They are deep questions with practical implications. AI researchers have long maintained that the mind provides good guidance as we approach subtle, tricky, or deep computing problems. Software today can cope with only a smattering of the information-processing problems that our minds handle routinely–when we recognize faces or pick elements out of large groups based on visual cues, use common sense, understand the nuances of natural language, or recognize what makes a musical cadence final or a joke funny or one movie better than another. AI offers to figure out how thought works and to make that knowledge available to software designers.

It even offers to deepen our understanding of the mind itself. Questions about software and the mind are central to cognitive science and philosophy. Few problems are more far-reaching or have more implications for our fundamental view of ourselves.

The current debate centers on what I’ll call a “simulated conscious mind” versus a “simulated unconscious intelligence.” We hope to learn whether computers make it possible to achieve one, both, or neither.

I believe it is hugely unlikely, though not impossible, that a conscious mind will ever be built out of software. Even if it could be, the result (I will argue) would be fairly useless in itself. But an unconscious simulated intelligence certainly could be built out of software–and might be useful. Unfortunately, AI, cognitive science, and philosophy of mind are nowhere near knowing how to build one. They are missing the most important fact about thought: the “cognitive continuum” that connects the seemingly unconnected puzzle pieces of thinking (for example analytical thought, common sense, analogical thought, free association, creativity, hallucination). The cognitive continuum explains how all these reflect different values of one quantity or parameter that I will call “mental focus” or “concentration”–which changes over the course of a day and a lifetime.

Without this cognitive continuum, AI has no comprehensive view of thought: it tends to ignore some thought modes (such as free association and dreaming), is uncertain how to integrate emotion and thought, and has made strikingly little progress in understanding analogies–which seem to underlie creativity.

My case for the near-impossibility of conscious software minds resembles what others have said. But these are minority views. Most AI researchers and philosophers believe that conscious software minds are just around the corner. To use the standard term, most are “cognitivists.” Only a few are “anticognitivists.” I am one. In fact, I believe that the cognitivists are even wronger than their opponents usually say.

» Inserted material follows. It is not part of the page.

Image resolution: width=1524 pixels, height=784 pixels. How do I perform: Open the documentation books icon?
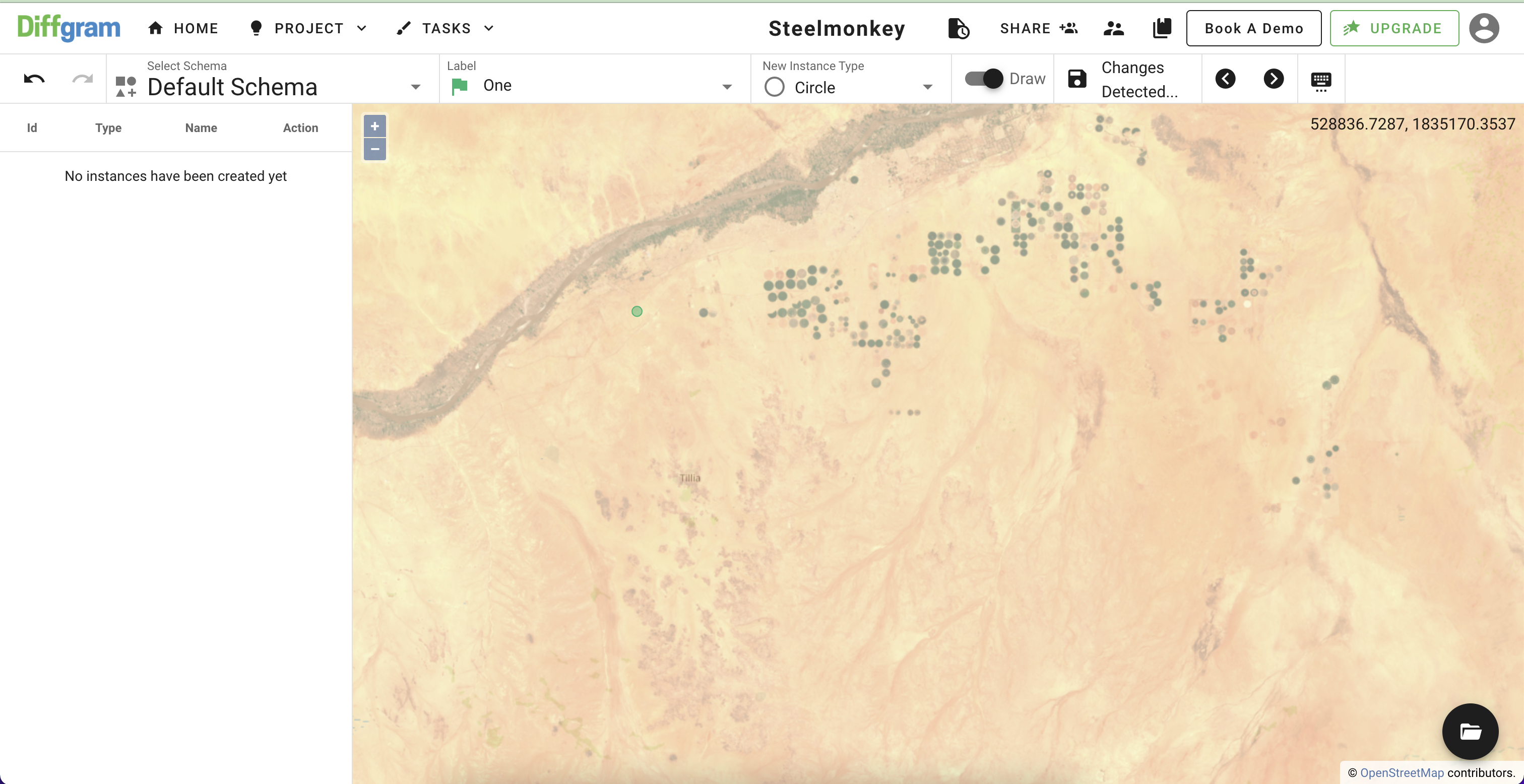[x=1162, y=28]
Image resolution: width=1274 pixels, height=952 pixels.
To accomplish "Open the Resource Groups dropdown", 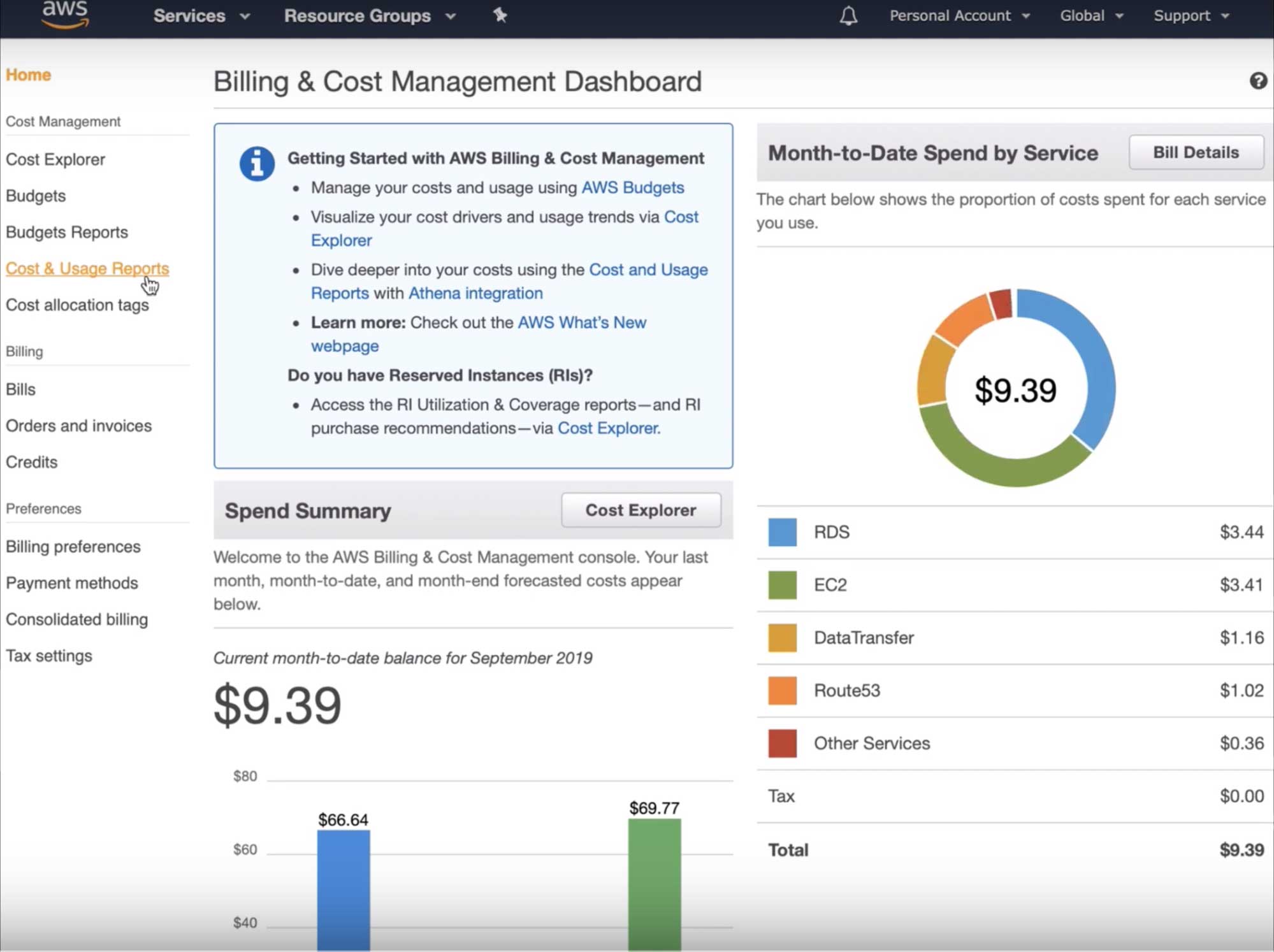I will tap(370, 15).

But my goal is not to suggest that AI is a failure. It has merely developed a temporary blind spot. My fellow anticognitivists have knocked down cognitivism but have done little to replace it with new ideas. They’ve showed us what we can’t achieve (conscious software intelligence) but not how we can create something less dramatic but nonetheless highly valuable: unconscious software intelligence. Once AI has refocused its efforts on the mechanisms (or algorithms) of thought, it is bound to move forward again.

Until then, AI is lost in the woods.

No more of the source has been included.